After that epic display, a special video was shown on the screen behind the stage with all four members of Seattle darlings Thunderpussy telling Mike how much they love him and wishing they could have been there but they are on tour and the video would have to suffice. Mike clearly was moved by their message and playful display!
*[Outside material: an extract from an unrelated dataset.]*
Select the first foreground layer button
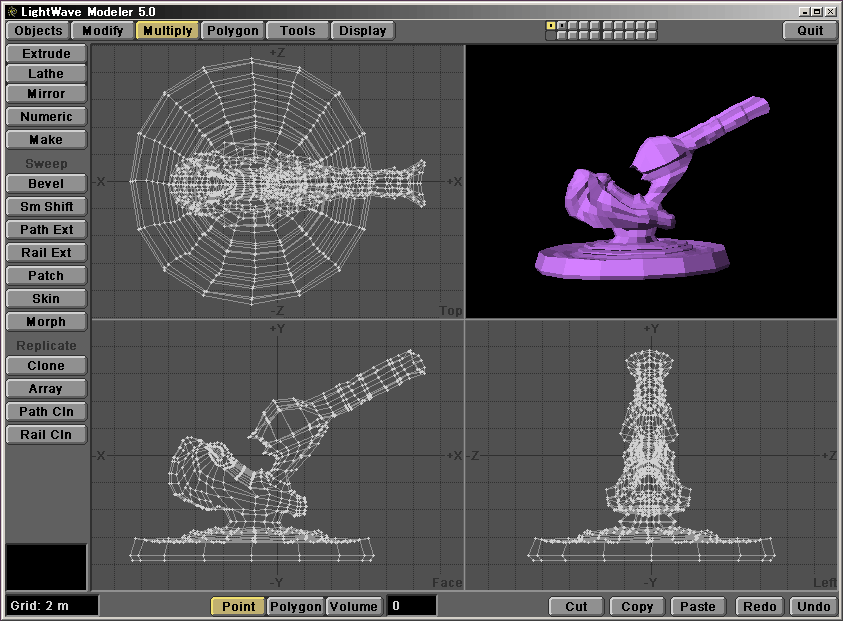Image resolution: width=843 pixels, height=621 pixels. [550, 25]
Next up were a few auction items, a 2014 Gibson Les Paul signed by all the members of Pearl Jam and a one of a kind Nixon watch crafted from a guitar strap from the late Chris Cornell. (still hard to type that) Those priceless items brought in a whopping $16K and $15.5K respectively and after Chris Adams had taken the last bid, he welcomed Musicares Chair Michael McDonald to the stage, who explained a bit of his personal recovery story, before asking for donations to directly help others suffering from addiction. The Seattle crowd was generous with countless people standing up with their glowsticks wanting to contribute financially. After some light-hearted banter from northwest native Joel McHale, the next set of music was ready to take over the sold-out venue.
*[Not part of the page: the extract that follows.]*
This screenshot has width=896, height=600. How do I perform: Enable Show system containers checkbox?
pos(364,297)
Kim Virant, Nancy Wilson, Chad Smith, Josh Klinghoffer, Duff, Mike would play “Dead Flowers” from The Rolling Stones with Kim and Nancy sharing a mic for what turned out to be another righteous display of musicianship. As Kim sang to Mike with her arms on his shoulders, you could feel the love for this guy in the room, from the band members, to every table in the Showbox. A quick lineup change would have Barrett taking over on drums, with Nancy and Kim exiting, while Star Anna came out. The first few unmistakable notes of Mad Season‘s “River of Deceit” brought another “oh wow” moment to a night full of them. Star made it her own with a hauntingly beautiful vocal performance featuring Duff on backing vocals.

Another highlight of the evening came when Nancy Wilson wandered back out with Ben Smith and Ryan Waters, joined by Duff and Mike for a mind-blowing performance of Pink Floyd‘s  “Comfortably Numb,” which found McCready absolutely owning the universe on the guitar solos. They quickly followed that up with Heart‘s “Even It Up” with Wilson singing, providing even more northwest music epicness on that one.
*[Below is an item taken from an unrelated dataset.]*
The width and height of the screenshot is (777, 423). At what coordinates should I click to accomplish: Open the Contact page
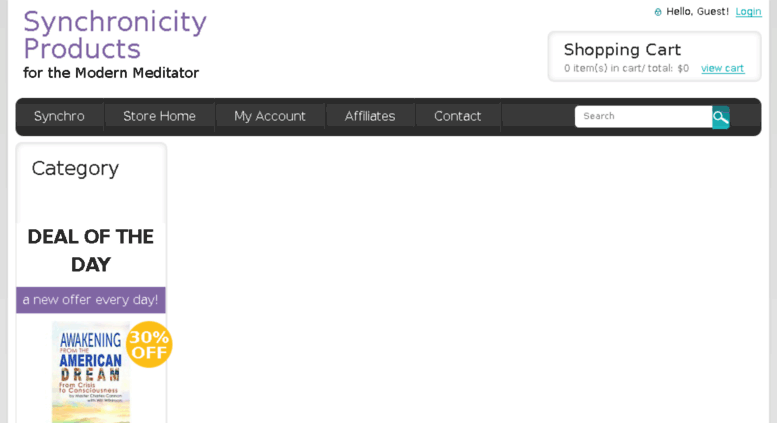coord(457,116)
Part of the reason for this gathering of stars was to present Mike with the Stevie Ray Vaughan award from Musicares. The presenter, Duff McKagan, lovingly explained how important McCready, his friend of 40 years, is to him and the world in general. After accepting the award, McCready went down a partial list of the people in the northwest we have lost and then honored Musicares themselves for the work they do to help prevent that from happening again.

Following the award ceremony, Chad Smith, Rick and Chris Friel, Mike McCready and Shawn Smith threw down a monstrous version of Cheap Trick’s “Surrender” that by the end of the song had everyone singing “We’re All Alright” at the top of their lungs. A spirited rendition of “Way Of The World,” also from Cheap Trick would be next after Chad left the stage, with Chris Friel’s drumset adorned with a Shadow T-shirt, since this was now pretty much a Shadow reunion.

Next up, Social Distortion‘s Mike Ness came out with a bouquet of red roses for Mike. Explaining why he chose roses, Ness said he’d rather bring them to someone that is alive, than to bring them to one of his friends’ funerals, a poignant moment for sure. With him, Mike, Duff and Chad they played “Ball and Chain,”  followed quickly with a blazing punk rocker “Don’t Drag me Down,” another Social D song, who happens to be one of McCready’s favorite bands.

As the historic night was nearing the end, the stage was packed with most of the talented artists that had came out for the evening to honor Mike. As the band delivered a magical version Neil Young‘s “Helpless,” the crowd would be sent home satisfied with what they had just witnessed and full of much deserved love for the one and only Mike McCready.